Um puxão de orelha nos departamentos de Recursos Humanos e nos gestores das Instituições de Ensino, e uma oportunidade para estratégias de Marketing Educacional e um aviso aos gestores acadêmicos dessas organizações.
Uma uma recente e abrangente pesquisa feita pelo grupo Catho, o maior portal de recursos humanos da América Latina, mediu a satisfação e a felicidade de 41.429 pessoas em todas as regiões do País, em outubro de 2007 e fevereiro deste ano, ante a sua renda. Entre as diversas conclusões, a de que a Educação é o segmento econômico em que o bem-estar das pessoas atinge o nível mais baixo. Nenhuma surpresa para os leitores do The Campus Experience. Há anos acompanhamos o guia Grat Place to Work das Melhores Empresas Para se Trabalhar. Sempre nos questionamos porque nenhuma empresa educacional (com excessão de algumas poucas do Sistema S) jamais havia figurado no levantamento. Em 2007 a ESPM-RS mudou issa história e figurou no ranking. O post segue abaixo: É necessário reverter esse tema e transformar o ambiente das escolas num contexto agradável e propício ao ensino. Uma fábrica de salsichas preocupa-se com o impacto do clima organizacional em sua produção. Esse impacto é contundente e determinante nas relações pessoais que constituem a educação. Por outro lado a pesquisa é fundamental para as áreas acadêmicas e de marketing educacional. É necessário instituir programas de motivação naqueles cursos que formam profissionais para carreiras infelizes. É o caso da área da saúde (outra campeã na insatisfação). Ademais a pesquisa reforça o paradoxo de Easterlin, que prega que o aumento da renda não necessariamente propicia bem-estar às pessoas. A felicidade, do brasileiro, encontra-se nos extremos da pirâmide social (entre os mais ricos e os mais probres): São felizes tanto aqueles que ganham entre 1 e 6 salários mínimos (R$ 415 a R$ 2.489) quanto os que têm rendimentos acima de 20 salários mínimos (R$ 8,3 mil) e são infelizes os que recebem entre 9 e 20 salários mínimos (R$ 3.735 a R$ 8.299). Os dados que fazem referência a 900 cargos e abrangem 206 profissões mostram que Easterlin não está errado.
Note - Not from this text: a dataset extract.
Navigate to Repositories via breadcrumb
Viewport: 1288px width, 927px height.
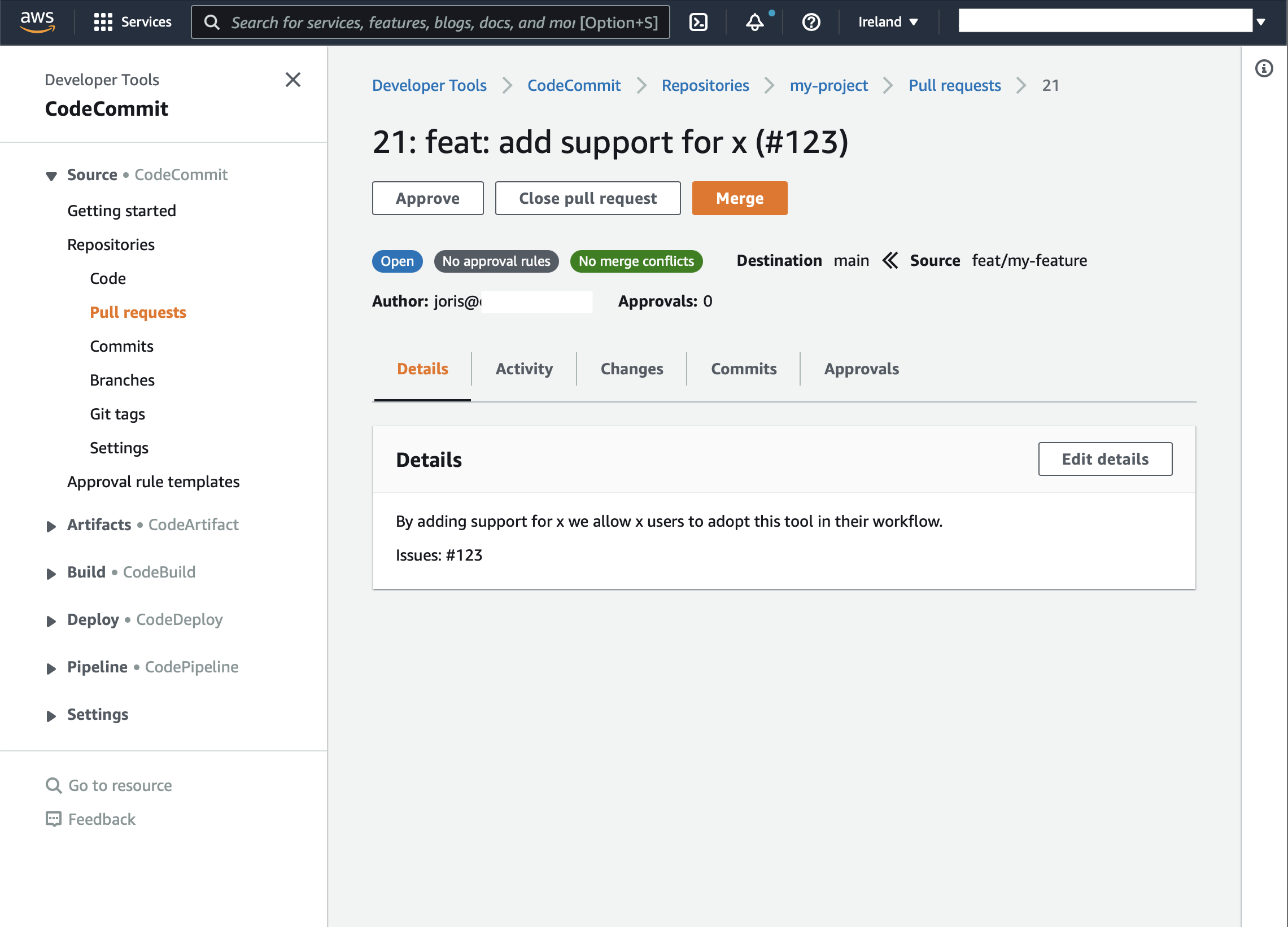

Apenas 20% dos pesquisados se dizem satisfeitos ou muito satisfeitos considerando seus atuais rendimentos, ao passo que mais da metade ocupa a posição de infelicidade. Outras conclusões:
- As mulheres são mais infelizes do que os homens 62% contra 53%
- No Nordeste encontra-se o maior índice de satisfação. O Sudeste é a única região abaixo da média de felicidade
- Os infelizes têm entre 31 e 50 anos
A pesquisa posiciona, em uma escala de 0 a 10, o com 6,64 pontos, mais próximo dos europeus, como a Dinamarca, líder com 8,02, e mais distante dos africanos, como o último colocado Togo, com 3,2.